Rock the Earth Enters Battle Over Crow Butte

On February 22, Rock the Earth joined with the Center for Water Advocacy ("CWA") to oppose Crow Butte Resources'("CBR") Uranium Mine Expansion.

Overview:
Located near Crawford, Nebraska, The Crow Butte Mine produces 800,000 to 1 million pounds of yellowcake uranium per year (current price $89lb). The Crow Butte Mine is owned by Canadian-based Cameco, Inc. which calls itself the largest uranium company in the world. Cameco Resources (formerly Crow Butte Resources or "CBR"), a Cameco subsidiary that owns the mine, represents 10% of Cameco's uranium reserves.

The Issue at Hand:
CBR is asking the NRC for a permit to expand uranium mining in and around towns, farms, and Indian territories, directly impacting indigenous peoples' water rights and threatening their health, livelihood and sacred sites. CBR's process currently consumes and contaminates 4.7 billion gallons of water per year from the High Plains Aquifer which is also the water source to communities in eight western states.

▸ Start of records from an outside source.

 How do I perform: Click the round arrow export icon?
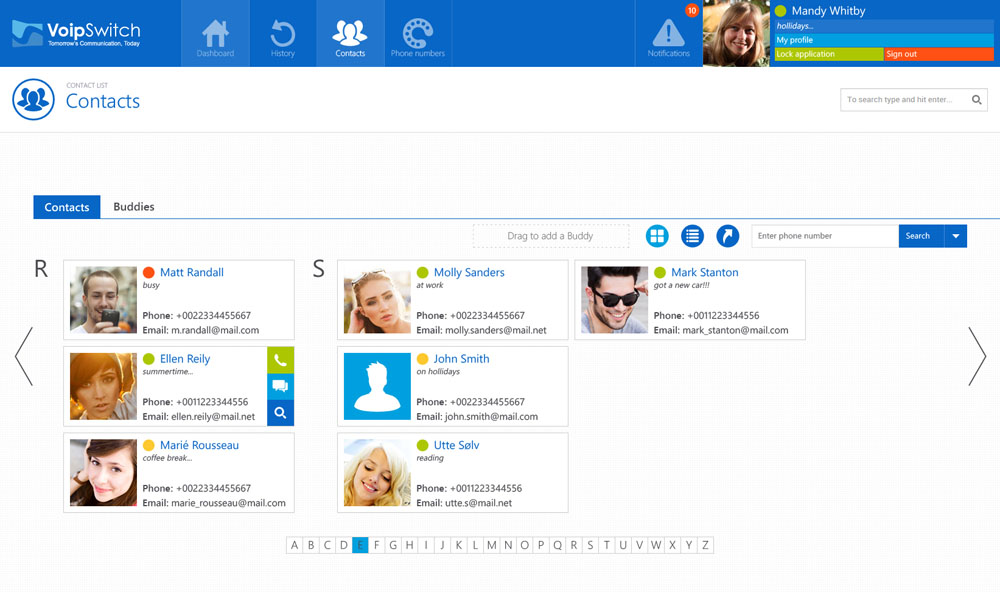click(x=727, y=236)
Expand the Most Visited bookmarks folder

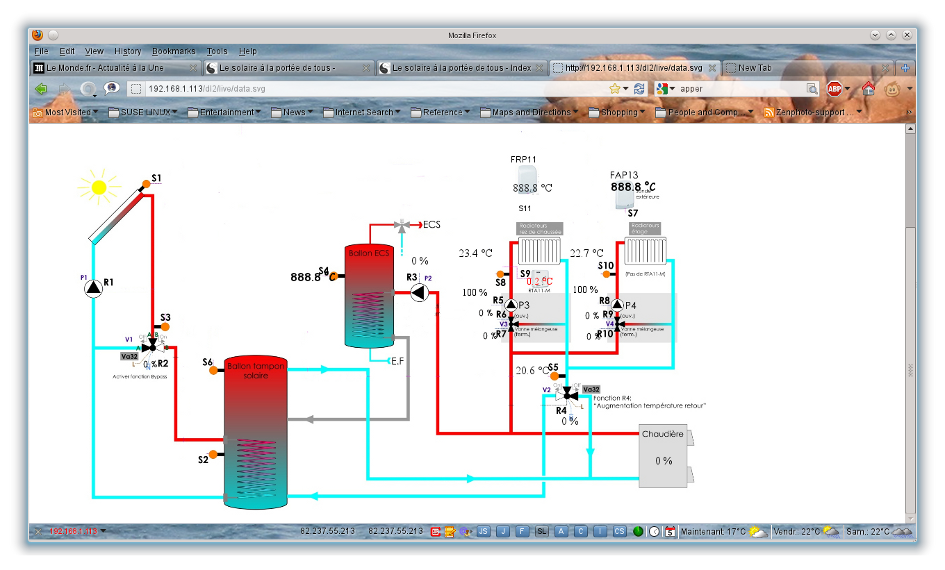(66, 112)
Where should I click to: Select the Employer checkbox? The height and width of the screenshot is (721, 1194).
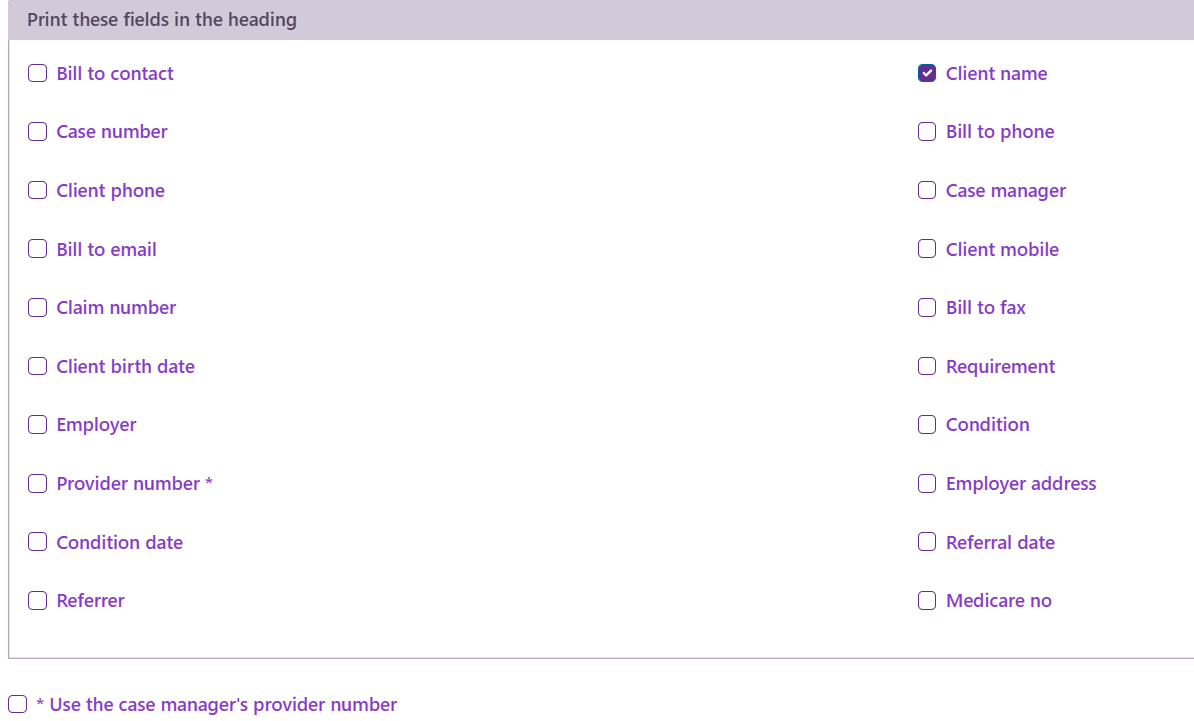click(x=38, y=425)
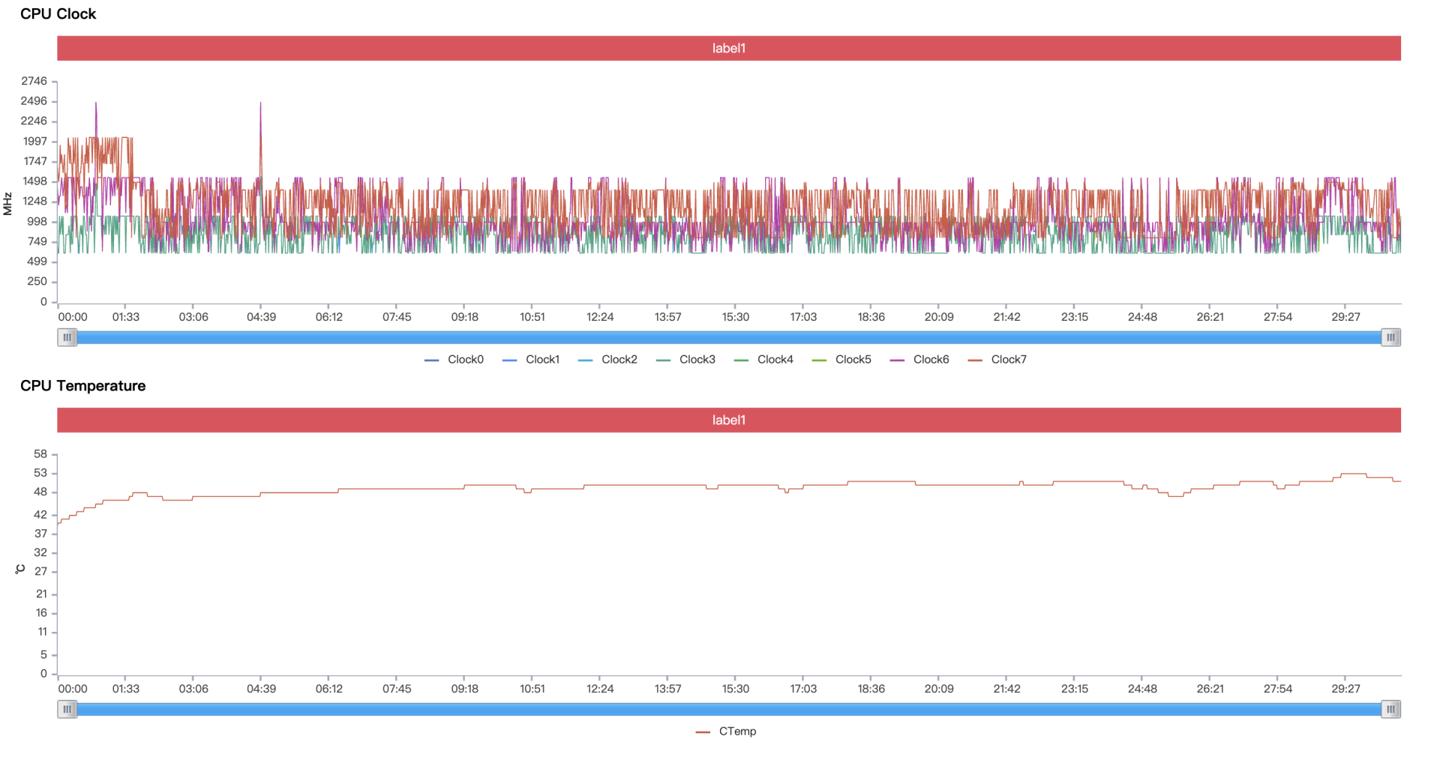Click the Clock3 legend item

(686, 360)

On November 12, 2007, five Petitioners from parts of the poorest region in the United States asked the Nuclear Regulatory Commission (NRC) to participate in decisions relative to uranium mining and its harmful effects in northwestern Nebraska and the Lakota (Sioux) Pine Ridge Indian Reservation in Southwest South Dakota. According to NRC sources, this is the first request to intervene in an NRC proceeding relating to the expansion of an existing uranium mining operation in approximately 17 years. The petitioners are Thomas Cook, Slim Buttes Agricultural Development Corp., Western Nebraska Resources Council, Debra White Plume, and an Oglala Lakota nonprofit organization called Owe Aku.

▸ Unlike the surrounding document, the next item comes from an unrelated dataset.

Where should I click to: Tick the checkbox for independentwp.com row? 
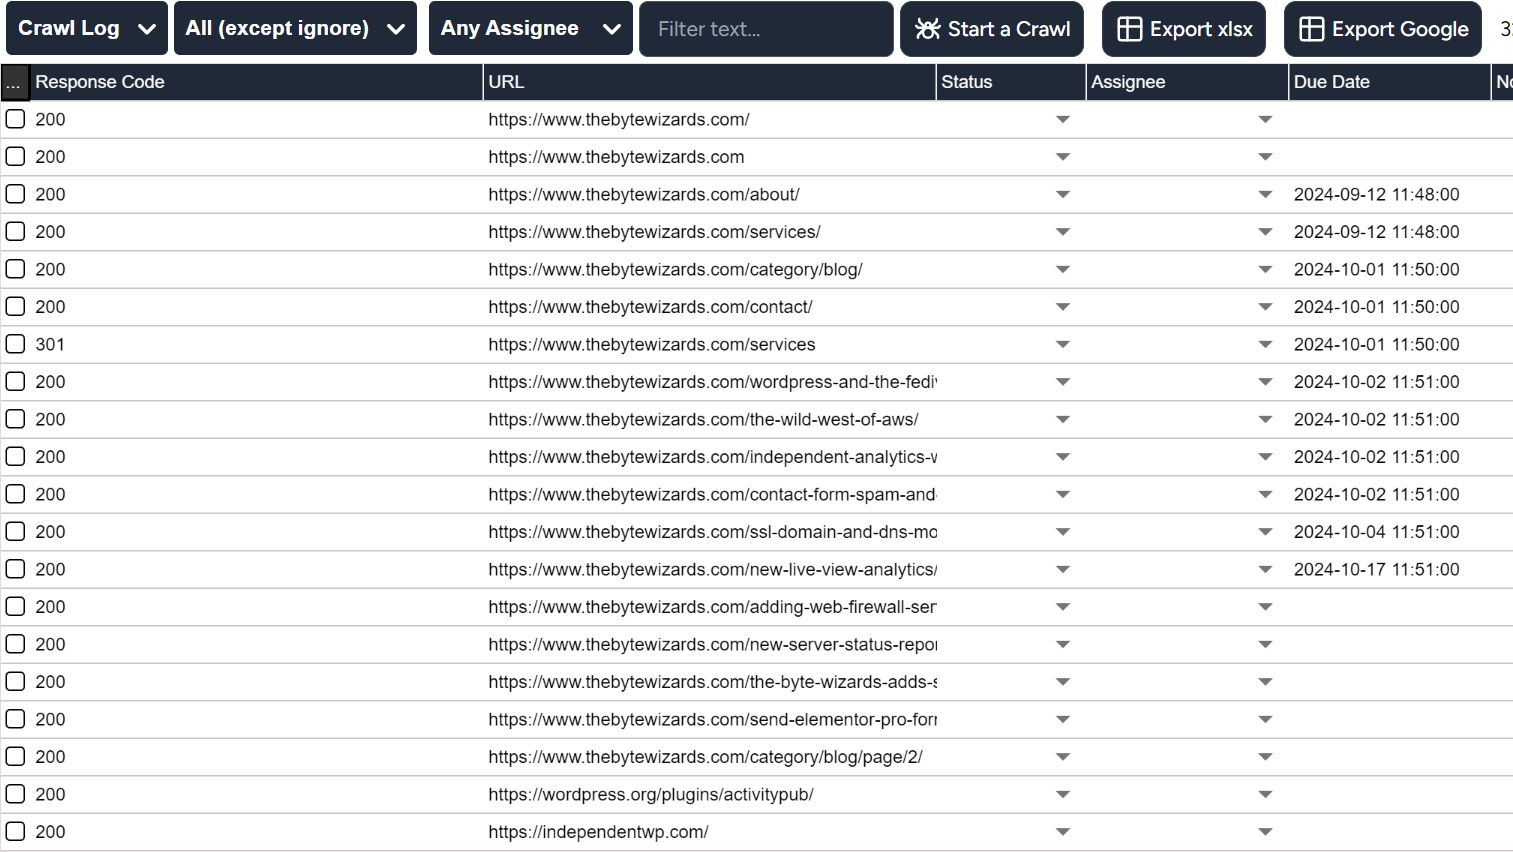point(16,831)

Rock the Earth and the CWA are supporting the Petitioners' right to intervene in the mine permit process.

The petition challenges CBR's request to pump an additional 2.4 billion gallons of groundwater a year to expand its operations. CBR's application is made while drought conditions are depleting the aquifers at 160% of the rate that the aquifer is being naturally recharged.

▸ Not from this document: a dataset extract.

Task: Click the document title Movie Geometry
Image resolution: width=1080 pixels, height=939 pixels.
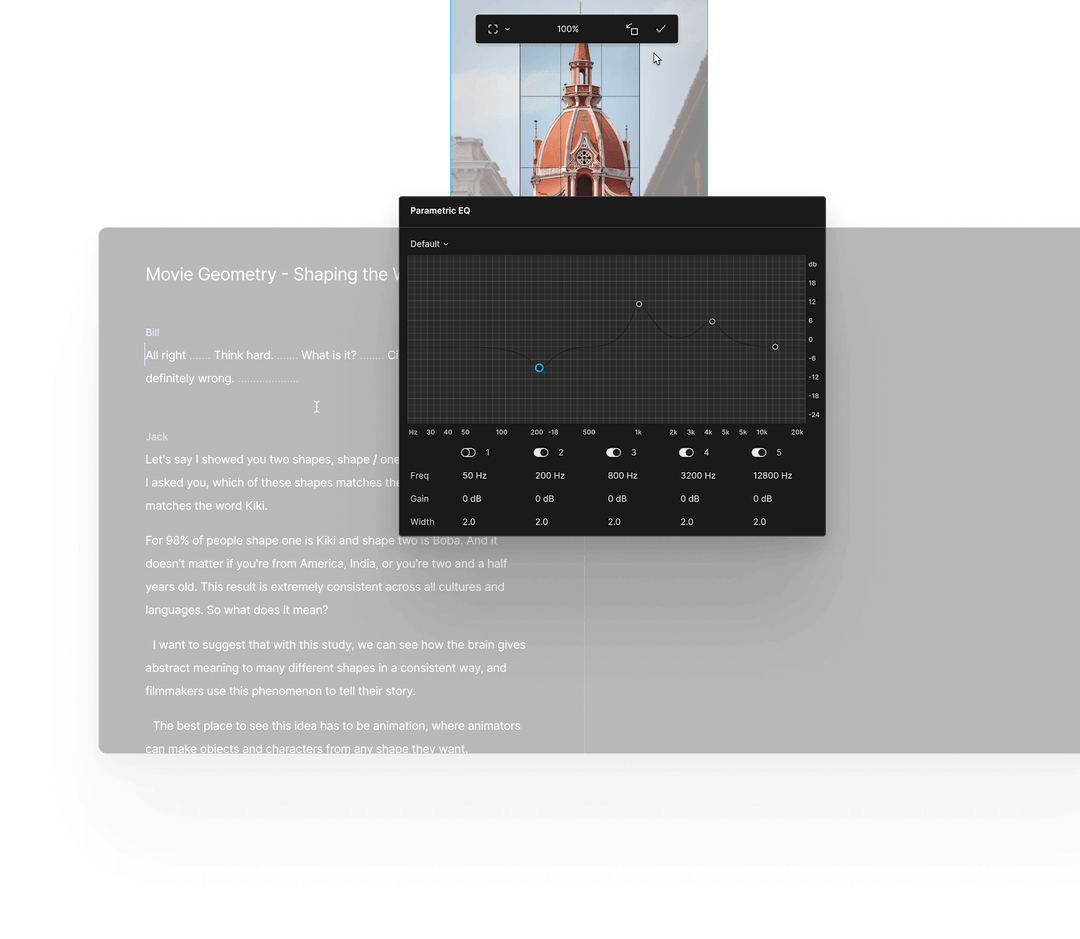Action: click(270, 274)
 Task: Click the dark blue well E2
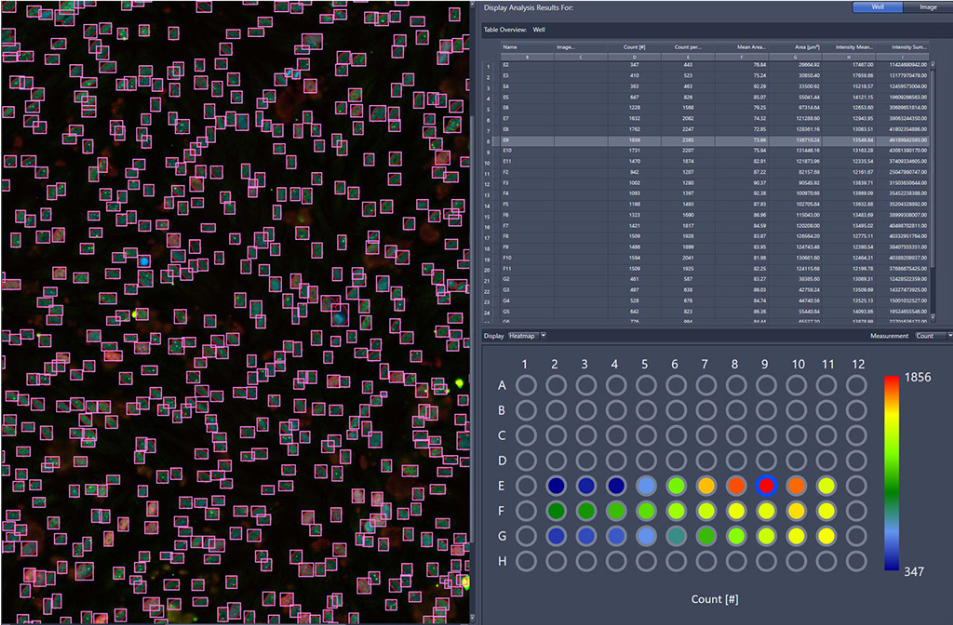pyautogui.click(x=556, y=486)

In addition to the use of additional valuable water resources, CBR has admitted to:
1. A spill of approximately 300,000 gallons of radioactive liquid waste at its mine in Crawford, Nebraska.
2. Failure to clean up one-third of the spills equaling approximately 100,000 gallons of radioactive liquid waste.
3. Admission that a broken coupling led to a one gallon per minute leak for several years into the Brule aquifer.

As one member of the Western Nebraska Resources Counsel stated, "In our book, you clean up your first mess before you are allowed the opportunity to create a new mess."

Petitioners are asking the NRC for a chance to submit evidence that a slow-moving, underground radioactive plume of contaminated water is moving through several inter-connected aquifers-the Arikaree, Brule and High Plains aquifers. The Arikaree aquifer lies directly under the Oglala Lakota Pine Ridge Indian Reservation. Petitioners believe there is a link between 98 wells that were closed on the Western side of the Reservation because of radioactive contamination and unusual incidences of cancer, kidney disease, birth defects, miscarriages and infant brain seizures.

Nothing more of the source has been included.